Fit a linear model with Expenditures ~ RVUs
par(mfrow=c(2,1))
plot(RVUs,Expenditures,
main="Expenditures vs RVUs",
xlab="RVUs", ylab="Expenditures")
m1 <-lm(Expenditures ~ RVUs)
abline(m1)
m1.res = resid(m1)
plot(m1.res,
main="Expenditures vs. RVUs Residual Plot",
xlab="RVUs", ylab="Residuals")
abline(0,0)
Based on the plot of RVUs to Expenditures, we can see that a linear fit is appropriate, but the variability of the errors increases as RVUs increase. This means that the linear relationship is stronger for smaller RVUs and weaker for larger RVUs.
When plotting the residuals, we see this increase in variability simply because R automatically adjusts the x axis to only reflect the smaller RVUs.
Interpret the results and linear regression assumptions.
summary(m1)
##
## Call:
## lm(formula = Expenditures ~ RVUs)
##
## Residuals:
## Min 1Q Median 3Q Max
## -185723026 -14097620 2813431 11919781 642218316
##
## Coefficients:
## Estimate Std. Error t value Pr(>|t|)
## (Intercept) -3.785e+06 4.413e+06 -0.858 0.392
## RVUs 2.351e+02 5.061e+00 46.449 <2e-16 ***
## ---
## Signif. codes: 0 '***' 0.001 '**' 0.01 '*' 0.05 '.' 0.1 ' ' 1
##
## Residual standard error: 67350000 on 382 degrees of freedom
## Multiple R-squared: 0.8496, Adjusted R-squared: 0.8492
## F-statistic: 2157 on 1 and 382 DF, p-value: < 2.2e-16
The summary statistics indicate the model is relatively a good fit:
a. The standard error is low relative to its coefficient (2.351e+02 vs. 5.061e+00)

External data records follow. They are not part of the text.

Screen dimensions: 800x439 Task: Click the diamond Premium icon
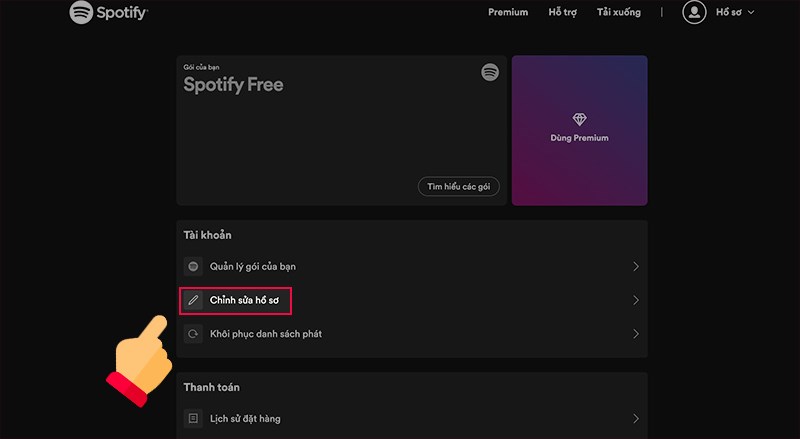tap(579, 119)
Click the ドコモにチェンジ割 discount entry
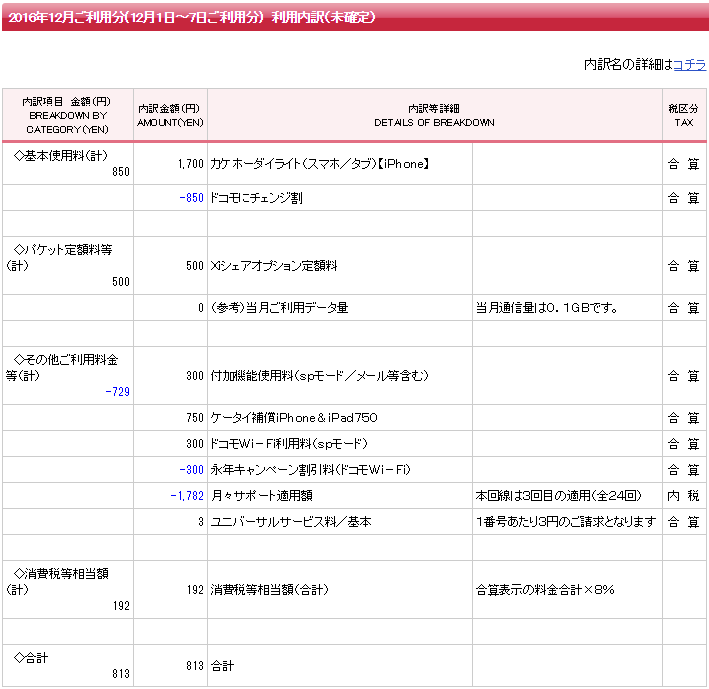Image resolution: width=709 pixels, height=689 pixels. pos(256,198)
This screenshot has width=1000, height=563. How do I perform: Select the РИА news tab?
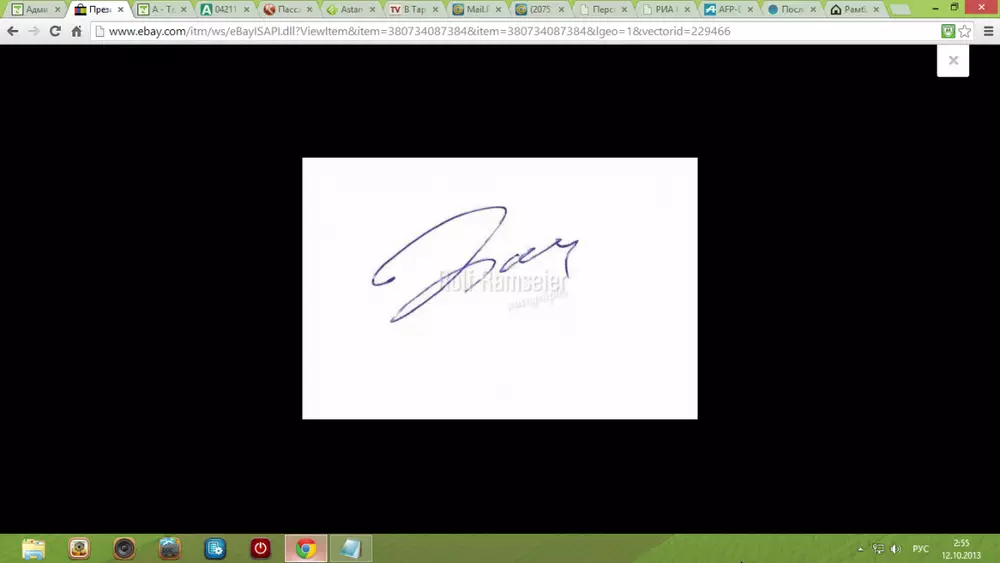tap(661, 9)
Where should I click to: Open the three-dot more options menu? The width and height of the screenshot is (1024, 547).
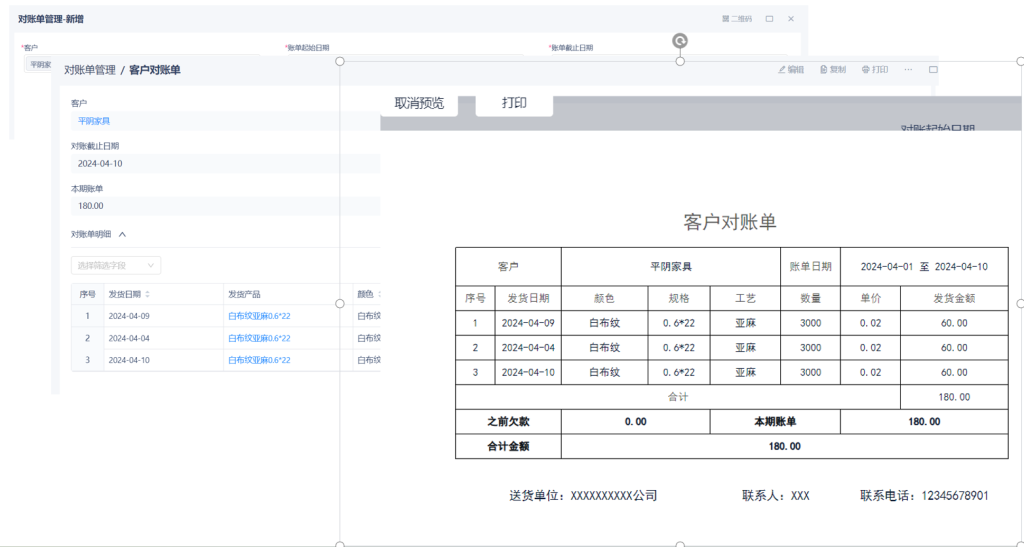(908, 70)
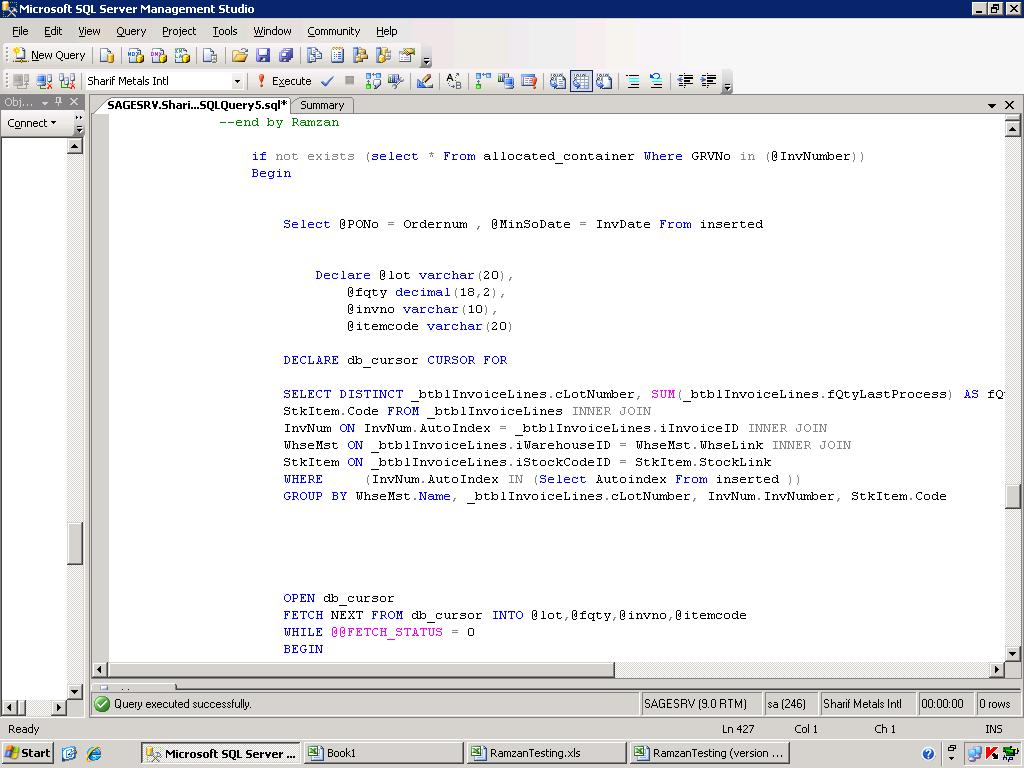Switch query output to Results to Text
The width and height of the screenshot is (1024, 768).
pyautogui.click(x=557, y=81)
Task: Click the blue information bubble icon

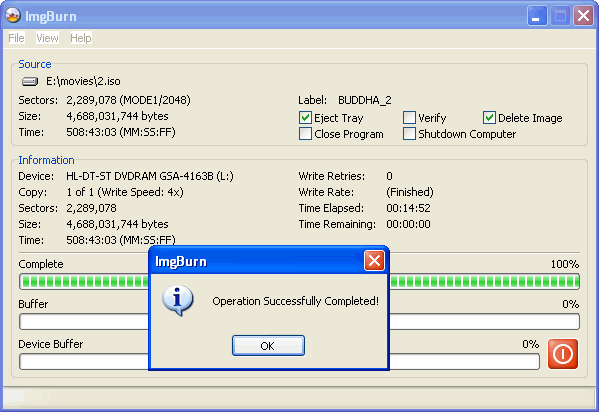Action: tap(178, 301)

b. The t-value is large relative to the standard error (5.061 vs 46.449)
c. The p-value is small, meaning the relationship is not likely due to chance
d. The residual standard error is large compared to the mean (-3.785e+06 vs 6.735+07). This is due to the increased variance as RVU increases. The larger the RVUs, the less accurate the model predicts Expenditures. The smaller the residual standard error, the better the model fits the dataset, so in this case, having a larger residual standard error indicates potential issues with the model
e. Multiple R-Squared and Adjusted R-squared are the same since there is only one predictor variable. This number is relatively large meaning a large portion of the variance for Expenditures (approximately 85%) can be explained by RVUs
f. The F-state is large, indicating a relationship between the two variables exists, and the p-value is small.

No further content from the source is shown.